* **Exercise objective**:
Produce the records again in full, exactly as shown below.
[Supplied material Boundary: Start]
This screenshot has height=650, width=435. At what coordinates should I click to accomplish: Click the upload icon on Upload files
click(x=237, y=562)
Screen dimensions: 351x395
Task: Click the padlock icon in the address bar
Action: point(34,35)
[Supplied material Boundary: End]
* **Answer for this exercise**:
This screenshot has height=650, width=435. At what coordinates should I click to accomplish: Click the upload icon on Upload files
click(x=237, y=562)
Screen dimensions: 351x395
Task: Click the padlock icon in the address bar
Action: point(34,35)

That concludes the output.